Even before the arrival of metallurgy to the Greece and surrounding areas, these territories produced constant stream of simple stone, clay and bone decoration items. After the arrival of Bronze Age, Greeks began creating more and more complicated designs eventually producing jewelry that reflected the wealth and power of nobility and rulers. Jewelry in ancient Greece was viewed as a symbol of power, social status, ward against evil, celebration of the gods and was most often used by female members of wealthy class. Even though they received techniques for making gold items from the nearby kingdoms of Egypt and Mesopotamia around 3 thousand years ago, they managed to retain they unique style that was remain unchanged in the centuries that followed.
Development of great Greek Mycenaean civilization brought the first great rise of jewelry use. Gold became primary decorative raw material, although silver, lead, bronze and various alloys were also used. Carefully crafted rings, necklaces and pendants were some of the most known jewelry types from that period. Sadly fall of the Mycenaean civilization brought three hundred years of "dark ages" where culture, technology and entire Greek society almost collapsed. This period finally ended with the coming of Golden Age of Greece when their culture blossomed and enabled advancement of jewel making technology to the next level.
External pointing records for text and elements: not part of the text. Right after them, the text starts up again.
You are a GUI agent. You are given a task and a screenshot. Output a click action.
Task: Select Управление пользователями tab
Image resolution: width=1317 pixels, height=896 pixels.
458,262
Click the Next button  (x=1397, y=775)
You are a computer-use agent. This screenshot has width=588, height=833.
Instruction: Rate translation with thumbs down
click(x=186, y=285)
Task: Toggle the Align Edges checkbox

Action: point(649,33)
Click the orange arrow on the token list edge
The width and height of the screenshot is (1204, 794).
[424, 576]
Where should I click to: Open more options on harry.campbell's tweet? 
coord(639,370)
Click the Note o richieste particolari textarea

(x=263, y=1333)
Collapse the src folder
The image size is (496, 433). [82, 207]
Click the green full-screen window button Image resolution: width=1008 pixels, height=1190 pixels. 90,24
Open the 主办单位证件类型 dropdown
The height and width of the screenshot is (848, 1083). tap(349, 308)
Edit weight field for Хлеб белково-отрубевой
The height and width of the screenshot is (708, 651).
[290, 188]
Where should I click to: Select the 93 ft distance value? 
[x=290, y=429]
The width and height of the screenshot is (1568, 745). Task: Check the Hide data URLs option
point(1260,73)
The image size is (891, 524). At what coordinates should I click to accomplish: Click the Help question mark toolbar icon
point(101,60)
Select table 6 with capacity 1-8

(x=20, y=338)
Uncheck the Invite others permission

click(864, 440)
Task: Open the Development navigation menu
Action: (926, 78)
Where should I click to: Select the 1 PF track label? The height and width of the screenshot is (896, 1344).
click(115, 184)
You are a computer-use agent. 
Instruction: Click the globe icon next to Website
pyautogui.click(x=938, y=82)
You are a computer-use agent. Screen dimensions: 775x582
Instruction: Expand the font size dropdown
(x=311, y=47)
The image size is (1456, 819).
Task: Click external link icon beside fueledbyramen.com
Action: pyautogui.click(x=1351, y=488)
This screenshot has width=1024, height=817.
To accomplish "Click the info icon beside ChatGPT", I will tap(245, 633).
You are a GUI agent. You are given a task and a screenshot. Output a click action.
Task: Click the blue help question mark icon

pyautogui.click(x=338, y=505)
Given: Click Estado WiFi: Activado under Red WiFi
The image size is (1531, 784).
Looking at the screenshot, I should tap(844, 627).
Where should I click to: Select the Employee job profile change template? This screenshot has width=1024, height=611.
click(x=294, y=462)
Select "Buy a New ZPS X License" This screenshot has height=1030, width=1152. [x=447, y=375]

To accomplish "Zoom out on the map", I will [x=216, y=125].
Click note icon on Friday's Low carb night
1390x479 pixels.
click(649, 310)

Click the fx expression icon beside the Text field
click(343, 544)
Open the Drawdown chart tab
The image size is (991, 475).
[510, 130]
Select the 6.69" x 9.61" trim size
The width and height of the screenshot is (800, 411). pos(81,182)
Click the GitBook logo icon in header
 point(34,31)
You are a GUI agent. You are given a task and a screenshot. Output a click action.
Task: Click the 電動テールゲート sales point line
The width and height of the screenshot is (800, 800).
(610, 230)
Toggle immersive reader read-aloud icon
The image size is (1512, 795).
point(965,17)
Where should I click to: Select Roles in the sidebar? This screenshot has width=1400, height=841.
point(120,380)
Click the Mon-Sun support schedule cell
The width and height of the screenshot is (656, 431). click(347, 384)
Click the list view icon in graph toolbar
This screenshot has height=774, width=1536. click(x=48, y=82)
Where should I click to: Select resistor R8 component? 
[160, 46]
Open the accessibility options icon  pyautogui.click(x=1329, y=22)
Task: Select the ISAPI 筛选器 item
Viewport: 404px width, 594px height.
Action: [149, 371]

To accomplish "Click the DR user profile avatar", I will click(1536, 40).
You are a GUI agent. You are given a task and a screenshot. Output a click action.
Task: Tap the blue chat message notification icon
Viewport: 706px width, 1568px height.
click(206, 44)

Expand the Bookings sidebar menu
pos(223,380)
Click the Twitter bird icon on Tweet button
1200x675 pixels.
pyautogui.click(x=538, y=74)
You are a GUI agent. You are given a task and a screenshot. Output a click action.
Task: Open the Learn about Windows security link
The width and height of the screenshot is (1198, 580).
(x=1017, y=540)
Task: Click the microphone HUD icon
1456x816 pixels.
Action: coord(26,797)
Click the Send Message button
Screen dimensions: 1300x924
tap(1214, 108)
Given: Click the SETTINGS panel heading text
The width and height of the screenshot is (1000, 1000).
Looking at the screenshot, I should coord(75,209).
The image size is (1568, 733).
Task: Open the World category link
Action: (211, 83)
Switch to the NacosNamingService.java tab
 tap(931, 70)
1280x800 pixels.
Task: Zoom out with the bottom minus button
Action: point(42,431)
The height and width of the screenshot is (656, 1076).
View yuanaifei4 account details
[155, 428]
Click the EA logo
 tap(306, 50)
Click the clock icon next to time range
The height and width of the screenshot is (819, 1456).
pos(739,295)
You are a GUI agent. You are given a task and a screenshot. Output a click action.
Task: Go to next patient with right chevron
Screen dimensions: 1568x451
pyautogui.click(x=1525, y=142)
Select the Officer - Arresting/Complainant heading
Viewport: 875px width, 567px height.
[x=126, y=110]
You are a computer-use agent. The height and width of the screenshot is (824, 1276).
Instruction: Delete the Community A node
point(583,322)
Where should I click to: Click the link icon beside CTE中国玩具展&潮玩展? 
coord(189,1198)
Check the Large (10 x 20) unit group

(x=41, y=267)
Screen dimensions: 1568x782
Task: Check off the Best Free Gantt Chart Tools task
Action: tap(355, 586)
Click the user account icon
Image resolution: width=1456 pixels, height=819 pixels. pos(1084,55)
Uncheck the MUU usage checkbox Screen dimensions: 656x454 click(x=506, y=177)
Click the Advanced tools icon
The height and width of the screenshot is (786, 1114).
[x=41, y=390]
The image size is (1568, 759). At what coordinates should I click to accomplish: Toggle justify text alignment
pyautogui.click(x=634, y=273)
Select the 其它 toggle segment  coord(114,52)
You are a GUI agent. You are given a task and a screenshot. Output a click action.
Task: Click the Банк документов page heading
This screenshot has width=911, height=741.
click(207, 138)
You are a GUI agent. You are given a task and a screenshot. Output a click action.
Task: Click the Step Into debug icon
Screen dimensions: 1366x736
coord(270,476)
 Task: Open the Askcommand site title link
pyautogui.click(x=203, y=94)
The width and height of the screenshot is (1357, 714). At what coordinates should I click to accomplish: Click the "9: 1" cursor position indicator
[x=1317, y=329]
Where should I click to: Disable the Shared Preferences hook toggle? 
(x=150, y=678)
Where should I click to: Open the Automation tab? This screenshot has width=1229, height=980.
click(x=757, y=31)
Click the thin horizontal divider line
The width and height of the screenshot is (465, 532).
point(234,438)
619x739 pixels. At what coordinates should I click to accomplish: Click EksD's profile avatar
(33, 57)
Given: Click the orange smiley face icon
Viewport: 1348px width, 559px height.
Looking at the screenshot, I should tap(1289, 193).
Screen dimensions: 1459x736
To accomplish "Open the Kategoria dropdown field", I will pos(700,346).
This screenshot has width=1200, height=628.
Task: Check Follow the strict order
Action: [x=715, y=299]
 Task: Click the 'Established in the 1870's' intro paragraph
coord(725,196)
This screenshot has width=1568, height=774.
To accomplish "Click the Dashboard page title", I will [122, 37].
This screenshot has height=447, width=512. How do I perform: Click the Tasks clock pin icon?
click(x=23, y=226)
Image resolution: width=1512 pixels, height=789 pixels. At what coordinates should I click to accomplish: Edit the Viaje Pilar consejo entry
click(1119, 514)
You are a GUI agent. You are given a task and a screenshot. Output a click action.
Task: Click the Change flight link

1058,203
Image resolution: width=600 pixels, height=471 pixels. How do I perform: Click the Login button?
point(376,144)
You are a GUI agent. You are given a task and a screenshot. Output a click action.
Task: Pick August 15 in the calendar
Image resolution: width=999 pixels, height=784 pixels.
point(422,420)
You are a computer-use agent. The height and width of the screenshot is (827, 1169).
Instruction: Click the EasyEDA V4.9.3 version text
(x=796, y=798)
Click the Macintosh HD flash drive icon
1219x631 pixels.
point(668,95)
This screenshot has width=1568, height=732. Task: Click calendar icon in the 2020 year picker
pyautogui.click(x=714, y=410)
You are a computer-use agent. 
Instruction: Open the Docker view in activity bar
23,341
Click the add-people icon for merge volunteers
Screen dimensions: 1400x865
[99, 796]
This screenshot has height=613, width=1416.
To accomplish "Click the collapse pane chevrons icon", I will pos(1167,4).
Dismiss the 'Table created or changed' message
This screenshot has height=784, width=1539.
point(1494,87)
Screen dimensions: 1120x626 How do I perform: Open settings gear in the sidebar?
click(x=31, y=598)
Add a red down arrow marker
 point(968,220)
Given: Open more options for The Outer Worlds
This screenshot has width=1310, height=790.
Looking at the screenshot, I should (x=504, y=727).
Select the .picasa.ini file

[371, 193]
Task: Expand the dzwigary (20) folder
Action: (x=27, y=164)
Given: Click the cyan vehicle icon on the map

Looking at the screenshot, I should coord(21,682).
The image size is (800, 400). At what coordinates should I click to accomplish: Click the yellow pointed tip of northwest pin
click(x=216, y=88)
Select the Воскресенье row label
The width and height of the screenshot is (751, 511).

Use of molds and thin leafs of gold enabled Greeks to manufacture some of the most beautiful pieces of antique jewelry that are preserved today, and regarded as the masterpieces of highest order. The most popular gemstones were amethysts, pearls, chalcedony, cornelian, garnet and emeralds.
Hellenic period and arrival of Alexander the Great brought influx of gold, precious gems and oriental influences to the Greece, but the fall of the Greece under the control of Roman Empire in 2nd century BC brought many drastic changes to their style of jewelry making. Influences of Christianity and formation of Byzantine Empire enabled the renaissance of their style, spreading of high quality jewelry and great regard toward the skilled jewelers. Sadly even those styles reached its end after conquer of the Greece by Turkey, and eventual independence gained in 1827. By then, clashes of styles that raged in their culture brought the destruction of many ancient works of art that were melted and modified to look more in line to the new modern European style.